AIM :: Render every line of the material below as a Markdown table with the columns "Row" and "Line," numbering each line in order and omitting the blank ones.

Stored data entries
********************

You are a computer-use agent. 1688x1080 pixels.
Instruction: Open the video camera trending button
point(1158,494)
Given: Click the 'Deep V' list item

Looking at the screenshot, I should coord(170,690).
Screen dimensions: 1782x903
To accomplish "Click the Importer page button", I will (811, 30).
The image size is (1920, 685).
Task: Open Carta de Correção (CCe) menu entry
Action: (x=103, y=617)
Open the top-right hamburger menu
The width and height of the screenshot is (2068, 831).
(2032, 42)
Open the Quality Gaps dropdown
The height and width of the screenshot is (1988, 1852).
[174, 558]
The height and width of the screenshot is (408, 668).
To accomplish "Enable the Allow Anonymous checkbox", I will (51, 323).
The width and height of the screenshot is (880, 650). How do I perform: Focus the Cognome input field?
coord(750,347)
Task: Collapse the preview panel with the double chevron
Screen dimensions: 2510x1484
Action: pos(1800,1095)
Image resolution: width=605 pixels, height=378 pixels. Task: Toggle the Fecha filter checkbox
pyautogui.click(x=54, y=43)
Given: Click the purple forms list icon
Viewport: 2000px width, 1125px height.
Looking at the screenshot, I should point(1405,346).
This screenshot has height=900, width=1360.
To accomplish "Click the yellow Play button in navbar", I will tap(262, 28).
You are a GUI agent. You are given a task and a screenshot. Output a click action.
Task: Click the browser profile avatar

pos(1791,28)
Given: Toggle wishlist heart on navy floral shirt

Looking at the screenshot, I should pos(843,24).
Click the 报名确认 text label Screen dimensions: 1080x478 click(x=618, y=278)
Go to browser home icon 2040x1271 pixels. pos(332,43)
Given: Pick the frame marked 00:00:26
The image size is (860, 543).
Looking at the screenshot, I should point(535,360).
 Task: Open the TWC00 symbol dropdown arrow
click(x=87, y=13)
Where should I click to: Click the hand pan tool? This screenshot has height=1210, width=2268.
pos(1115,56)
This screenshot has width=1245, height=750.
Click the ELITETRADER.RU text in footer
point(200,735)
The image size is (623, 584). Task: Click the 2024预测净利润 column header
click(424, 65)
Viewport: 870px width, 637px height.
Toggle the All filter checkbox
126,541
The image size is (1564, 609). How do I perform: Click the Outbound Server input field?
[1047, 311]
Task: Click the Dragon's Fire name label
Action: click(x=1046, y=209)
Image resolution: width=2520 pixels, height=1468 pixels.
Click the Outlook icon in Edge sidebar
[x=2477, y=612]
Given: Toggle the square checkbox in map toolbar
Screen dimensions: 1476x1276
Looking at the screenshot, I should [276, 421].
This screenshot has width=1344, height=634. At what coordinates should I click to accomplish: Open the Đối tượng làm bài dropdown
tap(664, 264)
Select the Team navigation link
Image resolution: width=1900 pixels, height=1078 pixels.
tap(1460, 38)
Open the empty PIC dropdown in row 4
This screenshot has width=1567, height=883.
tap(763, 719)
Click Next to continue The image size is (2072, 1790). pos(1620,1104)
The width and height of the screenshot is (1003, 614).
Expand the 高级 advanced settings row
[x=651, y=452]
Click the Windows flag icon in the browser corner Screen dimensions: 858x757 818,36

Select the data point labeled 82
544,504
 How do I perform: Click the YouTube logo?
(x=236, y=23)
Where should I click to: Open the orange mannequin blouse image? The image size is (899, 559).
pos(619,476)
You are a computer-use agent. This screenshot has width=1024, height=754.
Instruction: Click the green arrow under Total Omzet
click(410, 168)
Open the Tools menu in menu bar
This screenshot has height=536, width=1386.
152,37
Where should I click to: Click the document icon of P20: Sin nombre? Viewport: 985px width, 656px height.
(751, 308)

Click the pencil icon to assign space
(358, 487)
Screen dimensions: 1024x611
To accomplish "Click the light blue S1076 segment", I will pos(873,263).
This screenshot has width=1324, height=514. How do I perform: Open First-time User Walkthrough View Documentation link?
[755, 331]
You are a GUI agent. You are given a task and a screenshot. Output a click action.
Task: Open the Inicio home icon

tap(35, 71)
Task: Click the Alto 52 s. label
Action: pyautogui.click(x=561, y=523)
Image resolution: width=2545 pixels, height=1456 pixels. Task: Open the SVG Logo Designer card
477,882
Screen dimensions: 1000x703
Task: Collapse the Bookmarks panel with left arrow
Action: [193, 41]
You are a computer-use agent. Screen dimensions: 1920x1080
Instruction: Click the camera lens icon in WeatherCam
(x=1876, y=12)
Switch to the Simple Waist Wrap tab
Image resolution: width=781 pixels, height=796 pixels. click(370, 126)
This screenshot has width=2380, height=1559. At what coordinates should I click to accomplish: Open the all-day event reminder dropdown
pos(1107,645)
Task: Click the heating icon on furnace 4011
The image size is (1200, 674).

********************

COMPLETED TASK ::
| Row | Line |
|---|---|
| 1 | You are a computer-use agent. 1688x1080 pixels. |
| 2 | Instruction: Open the video camera trending button |
| 3 | point(1158,494) |
| 4 | Given: Click the 'Deep V' list item |
| 5 | Looking at the screenshot, I should coord(170,690). |
| 6 | Screen dimensions: 1782x903 |
| 7 | To accomplish "Click the Importer page button", I will (811, 30). |
| 8 | The image size is (1920, 685). |
| 9 | Task: Open Carta de Correção (CCe) menu entry |
| 10 | Action: (x=103, y=617) |
| 11 | Open the top-right hamburger menu |
| 12 | The width and height of the screenshot is (2068, 831). |
| 13 | (2032, 42) |
| 14 | Open the Quality Gaps dropdown |
| 15 | The height and width of the screenshot is (1988, 1852). |
| 16 | [174, 558] |
| 17 | The height and width of the screenshot is (408, 668). |
| 18 | To accomplish "Enable the Allow Anonymous checkbox", I will (51, 323). |
| 19 | The width and height of the screenshot is (880, 650). How do I perform: Focus the Cognome input field? |
| 20 | coord(750,347) |
| 21 | Task: Collapse the preview panel with the double chevron |
| 22 | Screen dimensions: 2510x1484 |
| 23 | Action: pos(1800,1095) |
| 24 | Image resolution: width=605 pixels, height=378 pixels. Task: Toggle the Fecha filter checkbox |
| 25 | pyautogui.click(x=54, y=43) |
| 26 | Given: Click the purple forms list icon |
| 27 | Viewport: 2000px width, 1125px height. |
| 28 | Looking at the screenshot, I should point(1405,346). |
| 29 | This screenshot has height=900, width=1360. |
| 30 | To accomplish "Click the yellow Play button in navbar", I will tap(262, 28). |
| 31 | You are a GUI agent. You are given a task and a screenshot. Output a click action. |
| 32 | Task: Click the browser profile avatar |
| 33 | pos(1791,28) |
| 34 | Given: Toggle wishlist heart on navy floral shirt |
| 35 | Looking at the screenshot, I should pos(843,24). |
| 36 | Click the 报名确认 text label Screen dimensions: 1080x478 click(x=618, y=278) |
| 37 | Go to browser home icon 2040x1271 pixels. pos(332,43) |
| 38 | Given: Pick the frame marked 00:00:26 |
| 39 | The image size is (860, 543). |
| 40 | Looking at the screenshot, I should point(535,360). |
| 41 |  Task: Open the TWC00 symbol dropdown arrow |
| 42 | click(x=87, y=13) |
| 43 | Where should I click to: Click the hand pan tool? This screenshot has height=1210, width=2268. |
| 44 | pos(1115,56) |
| 45 | This screenshot has width=1245, height=750. |
| 46 | Click the ELITETRADER.RU text in footer |
| 47 | point(200,735) |
| 48 | The image size is (623, 584). Task: Click the 2024预测净利润 column header |
| 49 | click(424, 65) |
| 50 | Viewport: 870px width, 637px height. |
| 51 | Toggle the All filter checkbox |
| 52 | 126,541 |
| 53 | The image size is (1564, 609). How do I perform: Click the Outbound Server input field? |
| 54 | [1047, 311] |
| 55 | Task: Click the Dragon's Fire name label |
| 56 | Action: click(x=1046, y=209) |
| 57 | Image resolution: width=2520 pixels, height=1468 pixels. |
| 58 | Click the Outlook icon in Edge sidebar |
| 59 | [x=2477, y=612] |
| 60 | Given: Toggle the square checkbox in map toolbar |
| 61 | Screen dimensions: 1476x1276 |
| 62 | Looking at the screenshot, I should [276, 421]. |
| 63 | This screenshot has width=1344, height=634. At what coordinates should I click to accomplish: Open the Đối tượng làm bài dropdown |
| 64 | tap(664, 264) |
| 65 | Select the Team navigation link |
| 66 | Image resolution: width=1900 pixels, height=1078 pixels. |
| 67 | tap(1460, 38) |
| 68 | Open the empty PIC dropdown in row 4 |
| 69 | This screenshot has width=1567, height=883. |
| 70 | tap(763, 719) |
| 71 | Click Next to continue The image size is (2072, 1790). pos(1620,1104) |
| 72 | The width and height of the screenshot is (1003, 614). |
| 73 | Expand the 高级 advanced settings row |
| 74 | [x=651, y=452] |
| 75 | Click the Windows flag icon in the browser corner Screen dimensions: 858x757 818,36 |
| 76 | Select the data point labeled 82 |
| 77 | 544,504 |
| 78 |  How do I perform: Click the YouTube logo? |
| 79 | (x=236, y=23) |
| 80 | Where should I click to: Open the orange mannequin blouse image? The image size is (899, 559). |
| 81 | pos(619,476) |
| 82 | You are a computer-use agent. This screenshot has width=1024, height=754. |
| 83 | Instruction: Click the green arrow under Total Omzet |
| 84 | click(410, 168) |
| 85 | Open the Tools menu in menu bar |
| 86 | This screenshot has height=536, width=1386. |
| 87 | 152,37 |
| 88 | Where should I click to: Click the document icon of P20: Sin nombre? Viewport: 985px width, 656px height. |
| 89 | (751, 308) |
| 90 | Click the pencil icon to assign space |
| 91 | (358, 487) |
| 92 | Screen dimensions: 1024x611 |
| 93 | To accomplish "Click the light blue S1076 segment", I will pos(873,263). |
| 94 | This screenshot has width=1324, height=514. How do I perform: Open First-time User Walkthrough View Documentation link? |
| 95 | [755, 331] |
| 96 | You are a GUI agent. You are given a task and a screenshot. Output a click action. |
| 97 | Task: Open the Inicio home icon |
| 98 | tap(35, 71) |
| 99 | Task: Click the Alto 52 s. label |
| 100 | Action: pyautogui.click(x=561, y=523) |
| 101 | Image resolution: width=2545 pixels, height=1456 pixels. Task: Open the SVG Logo Designer card |
| 102 | 477,882 |
| 103 | Screen dimensions: 1000x703 |
| 104 | Task: Collapse the Bookmarks panel with left arrow |
| 105 | Action: [193, 41] |
| 106 | You are a computer-use agent. Screen dimensions: 1920x1080 |
| 107 | Instruction: Click the camera lens icon in WeatherCam |
| 108 | (x=1876, y=12) |
| 109 | Switch to the Simple Waist Wrap tab |
| 110 | Image resolution: width=781 pixels, height=796 pixels. click(370, 126) |
| 111 | This screenshot has width=2380, height=1559. At what coordinates should I click to accomplish: Open the all-day event reminder dropdown |
| 112 | pos(1107,645) |
| 113 | Task: Click the heating icon on furnace 4011 |
| 114 | The image size is (1200, 674). |